Un appui à la production maraîchère à Cerca-la-Source

Le maraîchage figure parmi les principales cultures de Cerca-la-Source, une commune du haut Plateau. Le chou et le poireau sont produits à toutes les saisons dans cette partie du pays. Ils constituent la préférence des producteurs. Toutefois des cultures comme la tomate, le poivron, l’oignon, la carotte font également partie des cultures phares de la zone. Cette année, faute de disponibilité de semences de poireau et en raison la présence du Projet de renforcement des services publics agricoles (RESEPAG) dans son volet d’incitation à la production maraîchère, beaucoup de producteurs ont opté pour l’oignon à la place du poireau.

Publié le 2020-02-07 | Le Nouvelliste

Deux périmètres irrigués, Source Père et Los Posos, sont responsables d’une grande partie de la production maraîchère de la commune de Cerca-la-Source. Ces deux périmètres se situent dans la zone d’Abricot (Zabriko). Ils constituent un endroit de production intensive. L’eau est disponible, ce qui permet aux producteurs de s’adonner facilement à la production de ce type de produits. Une récolte tous les trois mois. La rareté de semences de qualité et l’absence d’encadrement technique constituent les principaux handicaps des producteurs. La présence du Bureau agricole communal de la zone devrait contribuer à changer la donne.

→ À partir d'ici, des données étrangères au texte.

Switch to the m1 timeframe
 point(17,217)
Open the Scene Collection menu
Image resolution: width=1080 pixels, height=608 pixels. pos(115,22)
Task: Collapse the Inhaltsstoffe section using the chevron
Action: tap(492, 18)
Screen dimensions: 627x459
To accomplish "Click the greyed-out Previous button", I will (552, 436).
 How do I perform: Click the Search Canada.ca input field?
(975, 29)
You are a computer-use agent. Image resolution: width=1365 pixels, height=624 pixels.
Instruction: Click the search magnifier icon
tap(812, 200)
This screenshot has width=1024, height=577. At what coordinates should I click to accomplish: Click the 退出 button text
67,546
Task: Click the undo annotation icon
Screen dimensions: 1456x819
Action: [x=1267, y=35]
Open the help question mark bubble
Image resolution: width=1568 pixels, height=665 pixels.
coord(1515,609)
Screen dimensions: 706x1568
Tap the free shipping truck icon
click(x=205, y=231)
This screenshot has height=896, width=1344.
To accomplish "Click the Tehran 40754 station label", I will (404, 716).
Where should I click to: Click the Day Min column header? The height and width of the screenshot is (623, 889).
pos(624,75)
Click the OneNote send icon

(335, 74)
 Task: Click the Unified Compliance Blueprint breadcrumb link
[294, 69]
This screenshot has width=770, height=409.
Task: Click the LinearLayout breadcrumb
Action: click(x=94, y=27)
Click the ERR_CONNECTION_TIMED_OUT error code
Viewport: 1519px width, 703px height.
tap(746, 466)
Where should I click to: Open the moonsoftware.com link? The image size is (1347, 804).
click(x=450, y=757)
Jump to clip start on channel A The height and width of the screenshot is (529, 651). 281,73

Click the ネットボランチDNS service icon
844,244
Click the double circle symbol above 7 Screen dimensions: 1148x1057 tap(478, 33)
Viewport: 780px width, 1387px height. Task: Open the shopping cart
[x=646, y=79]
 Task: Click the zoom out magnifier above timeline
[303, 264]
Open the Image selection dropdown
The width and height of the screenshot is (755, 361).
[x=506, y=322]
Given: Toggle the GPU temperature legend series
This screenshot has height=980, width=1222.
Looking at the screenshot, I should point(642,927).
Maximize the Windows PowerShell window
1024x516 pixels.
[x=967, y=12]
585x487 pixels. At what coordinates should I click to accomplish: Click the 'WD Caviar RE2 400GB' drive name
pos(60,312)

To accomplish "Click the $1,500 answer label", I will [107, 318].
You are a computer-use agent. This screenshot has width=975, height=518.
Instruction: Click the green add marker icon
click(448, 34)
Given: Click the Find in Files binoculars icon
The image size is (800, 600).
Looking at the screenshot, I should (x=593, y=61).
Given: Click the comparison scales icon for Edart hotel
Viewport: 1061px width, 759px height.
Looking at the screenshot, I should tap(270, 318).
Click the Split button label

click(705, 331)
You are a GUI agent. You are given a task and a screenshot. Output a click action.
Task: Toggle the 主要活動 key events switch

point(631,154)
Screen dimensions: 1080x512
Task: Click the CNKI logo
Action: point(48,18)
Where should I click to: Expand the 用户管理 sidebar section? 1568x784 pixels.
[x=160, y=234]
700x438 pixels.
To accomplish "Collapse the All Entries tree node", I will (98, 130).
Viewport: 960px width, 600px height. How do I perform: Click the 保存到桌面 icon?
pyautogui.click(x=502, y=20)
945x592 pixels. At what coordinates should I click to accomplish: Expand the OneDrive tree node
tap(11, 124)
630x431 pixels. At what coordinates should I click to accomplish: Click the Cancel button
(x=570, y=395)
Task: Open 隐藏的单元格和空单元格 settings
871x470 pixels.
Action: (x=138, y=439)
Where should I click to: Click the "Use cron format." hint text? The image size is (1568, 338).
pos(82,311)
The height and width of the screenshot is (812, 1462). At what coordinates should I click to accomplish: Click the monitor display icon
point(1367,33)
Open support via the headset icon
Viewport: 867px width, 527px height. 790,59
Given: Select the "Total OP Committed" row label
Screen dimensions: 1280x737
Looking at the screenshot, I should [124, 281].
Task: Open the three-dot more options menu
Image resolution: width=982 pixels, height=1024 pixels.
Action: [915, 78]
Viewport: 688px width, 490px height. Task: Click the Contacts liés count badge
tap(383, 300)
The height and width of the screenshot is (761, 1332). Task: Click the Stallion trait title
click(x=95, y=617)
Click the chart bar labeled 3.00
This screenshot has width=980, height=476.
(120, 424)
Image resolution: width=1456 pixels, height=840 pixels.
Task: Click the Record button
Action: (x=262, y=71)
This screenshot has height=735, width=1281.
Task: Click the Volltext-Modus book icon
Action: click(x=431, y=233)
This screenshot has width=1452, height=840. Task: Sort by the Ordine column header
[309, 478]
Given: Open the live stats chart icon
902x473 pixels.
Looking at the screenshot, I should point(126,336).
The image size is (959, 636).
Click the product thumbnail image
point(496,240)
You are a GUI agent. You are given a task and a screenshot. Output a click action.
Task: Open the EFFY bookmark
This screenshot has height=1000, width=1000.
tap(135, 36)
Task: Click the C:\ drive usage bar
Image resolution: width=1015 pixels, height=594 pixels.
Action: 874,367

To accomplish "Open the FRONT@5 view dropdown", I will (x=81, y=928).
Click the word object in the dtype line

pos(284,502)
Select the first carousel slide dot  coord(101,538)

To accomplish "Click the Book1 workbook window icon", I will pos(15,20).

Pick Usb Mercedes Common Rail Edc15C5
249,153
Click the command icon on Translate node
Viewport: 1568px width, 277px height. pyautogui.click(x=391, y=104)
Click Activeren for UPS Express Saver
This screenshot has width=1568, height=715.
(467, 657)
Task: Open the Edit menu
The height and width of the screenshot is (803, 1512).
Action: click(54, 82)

Ces deux périmètres se situent à la première section communale. Ils sont considérés comme étant le grenier de la commune. Dans ce recoin, toutes les parcelles sont mises en valeur. La production est renforcée avec la présence du ministère de l’Agriculture à travers le projet Renforcement des services publics agricoles, financé par la Banque mondiale.

Avec ce mécanisme, les producteurs sont appuyés à tous les niveaux de la chaîne de production. Des vouchers sont distribués pour chaque phase. Ainsi, la préparation de sol, les semences de qualité, les produits phytosanitaires, l’accompagnement technique sont pris en compte. Le vœu des autorités, à côté de l’augmentation de la production dans cette zone dite à fort potentiel, est de promouvoir de nouvelles techniques culturales dans ces périmètres.

Tout porte à croire qu’on aura une augmentation significative de la production dans cette zone. Une bonne nouvelle pour les producteurs. Mais ces derniers craignent une surabondance de ces produits dans les marchés, ce qui aura à coup sûr une incidence sur le prix. « Si le prix chute, l’augmentation de la production n’aura pas servi à grand-chose dans la mesure que les producteurs n’ont pas de moyens de conserver leurs récoltes », soutient Métellus Notavy, un jeune cultivateur de la première section de Cerca-la-Source.   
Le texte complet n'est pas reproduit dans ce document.